Para algunos el fútbol se
convierte en pura religión. Rituales estereotipados, encomendaciones a santos
impronunciables, equiparaciones de estadios con catedrales…Para un niño
argentino de nueve años, el fútbol es pura diversión.
Los domingos, cuando todos se
preparaban para ir a misa como buenos cristianos, yo, como buen argentino, agarraba
mi remera blaugrana del San Lorenzo y me dirigía hacia el Gasómetro acompañado
de mi abuelo, que poca fe me promulgaba.
Para mí, el Gasómetro era un
templo. Un estadio donde cabían cincuenta mil almas cantando a coro por un
mismo objetivo, la victoria de su equipo. Mi abuelo y yo nos sentábamos en la
tribuna central, bastante alejados de las “barras bravas”, que por aquel
entonces apenas tenían ni voz ni voto.
Él se encendía su buen habano, sin consentimiento de mi abuela, que le
había prohibido fumar. Yo le miraba y sonreía, mientras me conformaba con
mascar un palo de regaliz.
El fútbol era mi vida. Veía a
los jugadores como auténticos dioses y siempre soñaba con llegar a ser uno de
ellos. Recuerdo a René Pontoni, mítico delantero de aquel San Lorenzo campeón
del Apertura en 1946. Era un delantero rápido, astuto, con muy buen juego
aéreo. Jamás se me olvidará el día que conseguimos nuestro tercer título, fue
ante Racing de Avellaneda.
Último partido de la
temporada, esta vez, toda mi familia pecó y sustituyeron la misa por el fútbol.
El estadio lleno hasta la bandera, mi abuela rezando un rosario, mi abuelo
mordiéndose las uñas porque no podía fumar y mis padres vigilándome para que no
me perdiera entre la multitud.
Necesitábamos marcar cinco
goles a Racing para proclamarnos campeones.

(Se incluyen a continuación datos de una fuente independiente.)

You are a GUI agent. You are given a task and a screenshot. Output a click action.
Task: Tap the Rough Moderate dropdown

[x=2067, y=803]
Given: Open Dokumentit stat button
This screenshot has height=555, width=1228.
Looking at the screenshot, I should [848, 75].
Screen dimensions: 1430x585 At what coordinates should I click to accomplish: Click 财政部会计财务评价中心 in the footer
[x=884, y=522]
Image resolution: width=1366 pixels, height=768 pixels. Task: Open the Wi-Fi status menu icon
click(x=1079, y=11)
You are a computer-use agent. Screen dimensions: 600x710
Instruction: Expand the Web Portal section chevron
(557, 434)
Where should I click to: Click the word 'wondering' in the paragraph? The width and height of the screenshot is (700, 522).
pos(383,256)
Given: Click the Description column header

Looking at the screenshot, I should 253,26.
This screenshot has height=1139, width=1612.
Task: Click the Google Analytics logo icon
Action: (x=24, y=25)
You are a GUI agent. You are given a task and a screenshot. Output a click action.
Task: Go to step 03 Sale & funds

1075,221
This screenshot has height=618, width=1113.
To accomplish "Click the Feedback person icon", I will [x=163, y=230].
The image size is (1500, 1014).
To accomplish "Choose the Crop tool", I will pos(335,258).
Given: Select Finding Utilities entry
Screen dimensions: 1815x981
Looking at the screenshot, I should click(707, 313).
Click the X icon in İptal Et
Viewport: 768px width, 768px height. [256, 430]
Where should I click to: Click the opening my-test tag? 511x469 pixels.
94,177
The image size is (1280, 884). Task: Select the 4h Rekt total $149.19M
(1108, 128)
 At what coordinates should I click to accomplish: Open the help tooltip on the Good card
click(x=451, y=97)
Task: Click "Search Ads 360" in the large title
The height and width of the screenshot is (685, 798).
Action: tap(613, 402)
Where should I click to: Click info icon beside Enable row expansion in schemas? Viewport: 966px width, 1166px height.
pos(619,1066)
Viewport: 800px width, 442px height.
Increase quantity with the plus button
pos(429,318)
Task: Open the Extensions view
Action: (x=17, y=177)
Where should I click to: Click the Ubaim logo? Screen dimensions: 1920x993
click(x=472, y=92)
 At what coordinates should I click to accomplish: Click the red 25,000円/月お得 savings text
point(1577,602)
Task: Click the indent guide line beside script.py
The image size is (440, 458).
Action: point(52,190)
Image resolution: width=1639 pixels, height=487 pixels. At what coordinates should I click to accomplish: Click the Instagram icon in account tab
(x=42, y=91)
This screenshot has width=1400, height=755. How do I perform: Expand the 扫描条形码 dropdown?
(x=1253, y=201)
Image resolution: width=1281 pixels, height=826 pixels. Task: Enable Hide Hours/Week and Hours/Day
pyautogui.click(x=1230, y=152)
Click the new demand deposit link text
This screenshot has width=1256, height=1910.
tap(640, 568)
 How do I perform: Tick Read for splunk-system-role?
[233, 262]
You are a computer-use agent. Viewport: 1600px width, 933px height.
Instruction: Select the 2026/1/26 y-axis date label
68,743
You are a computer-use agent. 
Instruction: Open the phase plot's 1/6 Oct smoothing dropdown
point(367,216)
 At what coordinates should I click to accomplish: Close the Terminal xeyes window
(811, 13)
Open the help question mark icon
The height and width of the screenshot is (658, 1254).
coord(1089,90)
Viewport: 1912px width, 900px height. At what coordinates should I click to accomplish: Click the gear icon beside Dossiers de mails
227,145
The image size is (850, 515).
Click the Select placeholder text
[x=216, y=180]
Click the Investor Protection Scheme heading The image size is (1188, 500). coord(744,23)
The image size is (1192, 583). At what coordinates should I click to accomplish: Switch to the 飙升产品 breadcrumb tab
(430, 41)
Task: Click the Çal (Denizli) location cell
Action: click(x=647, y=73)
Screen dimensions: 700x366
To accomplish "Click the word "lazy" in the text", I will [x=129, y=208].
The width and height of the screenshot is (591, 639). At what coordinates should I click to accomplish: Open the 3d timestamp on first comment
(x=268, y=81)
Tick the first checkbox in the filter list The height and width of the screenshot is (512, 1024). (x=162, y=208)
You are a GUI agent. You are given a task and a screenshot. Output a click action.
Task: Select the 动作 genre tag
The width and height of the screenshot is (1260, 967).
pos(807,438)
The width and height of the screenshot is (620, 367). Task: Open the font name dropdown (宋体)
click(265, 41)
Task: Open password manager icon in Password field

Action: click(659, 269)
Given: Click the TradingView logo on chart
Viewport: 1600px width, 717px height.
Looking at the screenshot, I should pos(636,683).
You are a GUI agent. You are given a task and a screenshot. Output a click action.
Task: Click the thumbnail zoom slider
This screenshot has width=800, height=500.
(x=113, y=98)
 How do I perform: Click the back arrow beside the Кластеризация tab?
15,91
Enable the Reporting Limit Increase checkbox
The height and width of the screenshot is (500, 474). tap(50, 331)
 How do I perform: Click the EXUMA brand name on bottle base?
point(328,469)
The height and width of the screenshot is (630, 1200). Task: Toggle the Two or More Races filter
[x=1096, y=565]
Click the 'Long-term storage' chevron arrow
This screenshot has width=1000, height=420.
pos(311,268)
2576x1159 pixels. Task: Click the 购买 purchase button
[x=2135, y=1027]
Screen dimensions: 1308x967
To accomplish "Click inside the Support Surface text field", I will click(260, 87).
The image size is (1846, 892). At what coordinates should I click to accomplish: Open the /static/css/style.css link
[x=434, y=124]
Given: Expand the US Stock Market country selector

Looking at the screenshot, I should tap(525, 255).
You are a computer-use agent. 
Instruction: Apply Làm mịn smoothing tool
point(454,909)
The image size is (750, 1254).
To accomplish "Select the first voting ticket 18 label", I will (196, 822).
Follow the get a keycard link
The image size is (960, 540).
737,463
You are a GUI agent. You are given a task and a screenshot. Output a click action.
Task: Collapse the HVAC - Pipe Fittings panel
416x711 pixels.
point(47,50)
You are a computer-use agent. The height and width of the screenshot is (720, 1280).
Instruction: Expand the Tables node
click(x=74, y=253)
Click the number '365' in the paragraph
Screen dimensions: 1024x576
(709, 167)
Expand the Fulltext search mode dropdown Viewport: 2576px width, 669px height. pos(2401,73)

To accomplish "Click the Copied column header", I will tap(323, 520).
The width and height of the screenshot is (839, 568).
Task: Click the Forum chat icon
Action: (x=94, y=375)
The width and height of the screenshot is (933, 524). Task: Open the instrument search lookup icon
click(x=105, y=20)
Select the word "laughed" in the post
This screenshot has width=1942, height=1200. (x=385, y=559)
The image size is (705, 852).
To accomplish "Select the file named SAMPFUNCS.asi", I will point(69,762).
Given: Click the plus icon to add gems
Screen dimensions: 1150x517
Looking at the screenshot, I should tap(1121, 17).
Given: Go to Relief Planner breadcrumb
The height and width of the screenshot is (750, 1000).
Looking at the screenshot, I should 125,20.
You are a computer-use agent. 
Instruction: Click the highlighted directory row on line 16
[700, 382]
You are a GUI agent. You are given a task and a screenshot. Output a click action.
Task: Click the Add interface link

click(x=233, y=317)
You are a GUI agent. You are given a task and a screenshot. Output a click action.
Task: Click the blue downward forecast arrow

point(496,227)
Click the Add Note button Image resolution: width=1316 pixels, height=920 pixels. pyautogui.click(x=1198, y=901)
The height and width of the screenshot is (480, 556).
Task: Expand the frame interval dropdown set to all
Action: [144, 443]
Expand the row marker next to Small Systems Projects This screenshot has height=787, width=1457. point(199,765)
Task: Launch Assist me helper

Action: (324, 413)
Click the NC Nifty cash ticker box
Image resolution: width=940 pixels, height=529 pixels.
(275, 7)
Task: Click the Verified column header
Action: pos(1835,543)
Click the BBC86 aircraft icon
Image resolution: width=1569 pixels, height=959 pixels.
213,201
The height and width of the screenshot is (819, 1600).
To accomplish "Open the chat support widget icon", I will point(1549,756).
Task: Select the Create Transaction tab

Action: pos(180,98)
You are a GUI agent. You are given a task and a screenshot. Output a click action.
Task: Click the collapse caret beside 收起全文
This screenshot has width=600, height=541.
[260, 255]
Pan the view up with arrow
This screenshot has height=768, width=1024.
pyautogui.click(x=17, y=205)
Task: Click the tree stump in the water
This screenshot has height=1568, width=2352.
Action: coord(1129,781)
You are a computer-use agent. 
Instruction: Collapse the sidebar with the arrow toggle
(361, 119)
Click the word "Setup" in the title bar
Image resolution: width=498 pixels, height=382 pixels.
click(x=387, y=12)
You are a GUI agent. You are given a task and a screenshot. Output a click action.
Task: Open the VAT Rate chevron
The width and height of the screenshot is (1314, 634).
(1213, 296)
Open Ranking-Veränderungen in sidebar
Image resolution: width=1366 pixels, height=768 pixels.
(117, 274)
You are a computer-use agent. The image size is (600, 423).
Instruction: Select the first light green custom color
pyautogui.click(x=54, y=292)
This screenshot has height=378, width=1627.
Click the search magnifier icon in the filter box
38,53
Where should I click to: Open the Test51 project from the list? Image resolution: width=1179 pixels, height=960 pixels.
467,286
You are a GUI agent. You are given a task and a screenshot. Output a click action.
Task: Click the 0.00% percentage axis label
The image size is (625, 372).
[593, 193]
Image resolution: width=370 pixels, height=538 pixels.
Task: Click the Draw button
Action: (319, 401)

No iba a ser tarea fácil, al
descanso íbamos cero a cero. La
desesperación me empezaba a crear angustia, decidí entonces hablar con Dios y
pedirle encarecidamente que consiguiésemos esos cinco goles.
A la reanudación, no lo
podían ver mis ojos, dos goles en apenas cinco minutos, el milagro podía
lograrse. Pasaron los minutos y en el setenta llegaría el tercero y diez más
tarde el cuarto. Yo estaba mirando al cielo, sabía que Dios nos estaba echando
una mano. Llegó el minuto noventa y Pontoni, marcó el quinto con un cabezazo
espléndido. Me levanté de mi asiento y grité: ¡Gracias Dios!
A día de hoy, en El Vaticano,
todavía cuento aquella anécdota que me llevó a alcanzar la fe.